TRECHO DO TEXTO =
····················

Contei para ele no mesmo dia em que descobri. Eu sempre fui muito transparente e fiz o mesmo nessa situação. Ele perguntou se eu ia morrer, e eu falei que não sabia se ia morrer, mas que o médico havia dito que eu tinha 80% de chance de viver. Então, eu iria me apegar aos 80%. E perguntei: "você acha que estou certa?" Ele disse que sim. Resolvi conversar dessa forma, porque eu nunca poderia prometer a ele algo que eu não poderia cumprir. Eu também o levei em uma das consultas antes da operação, para que ele visse que eu não estava mentindo. Mesmo que seja às vezes mais difícil, eu sempre sou muito transparente.

Pode falar um pouco sobre as histórias do Padecendo que te marcaram e que estão no livro?

Incluí, por exemplo, a história da Márcia. Quando criança, foi moradora de rua, pois foi despejada com a família de onde morava. O pai tinha abandonado a família, não pagava despesas, ela foi morar na rua. Ela e a irmã continuaram estudando. Depois ficaram em um terreno invadido que, anos mais tarde, conseguiu como doação. A Márcia tomou banho de chuveiro elétrico pela primeira vez aos 18 anos. Hoje, ela é contadora. Coloquei essa história porque, muitas vezes, não temos oportunidade de conhecer a realidade de pessoas que não têm as mesmas oportunidades que a gente. Ver como foi a realidade de crianças que passaram por tantas dificuldades. Também há história de perdas gestacionais, de adoção. Algumas muito pesadas, muito difíceis, muito doídas, e outras engraçadas, mais leves.

Foi também você quem ilustrou o livro. Podemos dizer que você não sofre de síndrome da impostora?

Não sofro. Quando eu quero fazer alguma coisa, faço. Não gosto de competir com outras pessoas, muito menos outras mulheres - algo que a gente aprende em nossa cultura - mas gosto de competir comigo mesma. Quando me proponho, faço o melhor que posso, e melhor hoje do que tinha feito ontem.

Como foi fazer o evento de lançamento do livro de forma virtual?

····················

DADOS FORNECIDOS =
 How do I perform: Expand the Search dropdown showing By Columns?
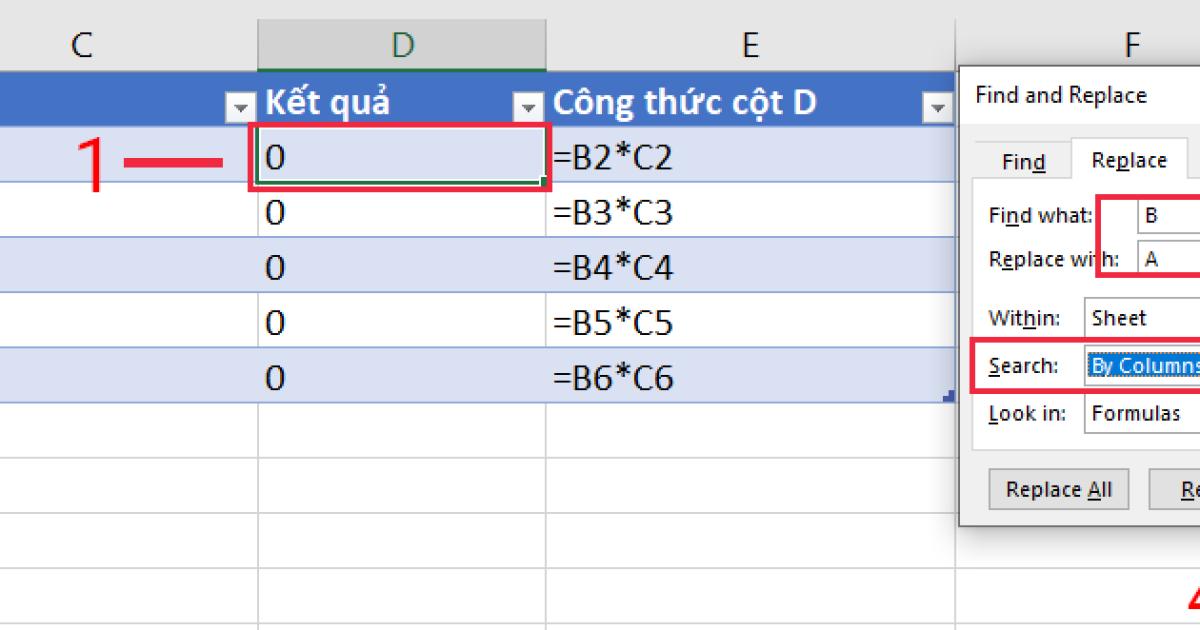1142,366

····················

INSTRUÇÕES =
1. Quais frases do trecho do texto terminam com ponto de interrogação? Liste todas.
2. Devolva, copiada sem nenhuma alteração, a parte do trecho do texto que começa em "Incluí, por exemplo, a" e vai até "engraçadas, mais leves.", incluindo estas últimas palavras.

EXERCÍCIO RESOLVIDO =
1.
- "você acha que estou certa?"
- Pode falar um pouco sobre as histórias do Padecendo que te marcaram e que estão no livro?
- Podemos dizer que você não sofre de síndrome da impostora?
- Como foi fazer o evento de lançamento do livro de forma virtual?

2.
Incluí, por exemplo, a história da Márcia. Quando criança, foi moradora de rua, pois foi despejada com a família de onde morava. O pai tinha abandonado a família, não pagava despesas, ela foi morar na rua. Ela e a irmã continuaram estudando. Depois ficaram em um terreno invadido que, anos mais tarde, conseguiu como doação. A Márcia tomou banho de chuveiro elétrico pela primeira vez aos 18 anos. Hoje, ela é contadora. Coloquei essa história porque, muitas vezes, não temos oportunidade de conhecer a realidade de pessoas que não têm as mesmas oportunidades que a gente. Ver como foi a realidade de crianças que passaram por tantas dificuldades. Também há história de perdas gestacionais, de adoção. Algumas muito pesadas, muito difíceis, muito doídas, e outras engraçadas, mais leves.